**Problem to solve**
Print the entries exactly as given.

━━━━━ The input ━━━━━

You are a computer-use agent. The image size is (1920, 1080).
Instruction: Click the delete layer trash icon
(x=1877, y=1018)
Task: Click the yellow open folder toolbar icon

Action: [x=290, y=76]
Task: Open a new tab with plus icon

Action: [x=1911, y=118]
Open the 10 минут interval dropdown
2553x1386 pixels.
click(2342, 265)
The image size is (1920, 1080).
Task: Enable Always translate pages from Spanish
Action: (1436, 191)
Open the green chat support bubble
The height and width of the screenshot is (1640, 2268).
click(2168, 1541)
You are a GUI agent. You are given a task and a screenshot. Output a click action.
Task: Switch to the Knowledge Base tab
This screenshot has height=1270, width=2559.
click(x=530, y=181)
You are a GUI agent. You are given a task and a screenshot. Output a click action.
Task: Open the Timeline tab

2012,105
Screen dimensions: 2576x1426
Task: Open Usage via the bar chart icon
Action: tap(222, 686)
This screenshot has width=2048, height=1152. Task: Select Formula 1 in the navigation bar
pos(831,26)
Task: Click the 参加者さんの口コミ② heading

━━━━━

**Output**
You are a computer-use agent. The image size is (1920, 1080).
Instruction: Click the delete layer trash icon
(x=1877, y=1018)
Task: Click the yellow open folder toolbar icon

Action: [x=290, y=76]
Task: Open a new tab with plus icon

Action: [x=1911, y=118]
Open the 10 минут interval dropdown
2553x1386 pixels.
click(2342, 265)
The image size is (1920, 1080).
Task: Enable Always translate pages from Spanish
Action: (1436, 191)
Open the green chat support bubble
The height and width of the screenshot is (1640, 2268).
click(2168, 1541)
You are a GUI agent. You are given a task and a screenshot. Output a click action.
Task: Switch to the Knowledge Base tab
This screenshot has height=1270, width=2559.
click(x=530, y=181)
You are a GUI agent. You are given a task and a screenshot. Output a click action.
Task: Open the Timeline tab

2012,105
Screen dimensions: 2576x1426
Task: Open Usage via the bar chart icon
Action: tap(222, 686)
This screenshot has width=2048, height=1152. Task: Select Formula 1 in the navigation bar
pos(831,26)
Task: Click the 参加者さんの口コミ② heading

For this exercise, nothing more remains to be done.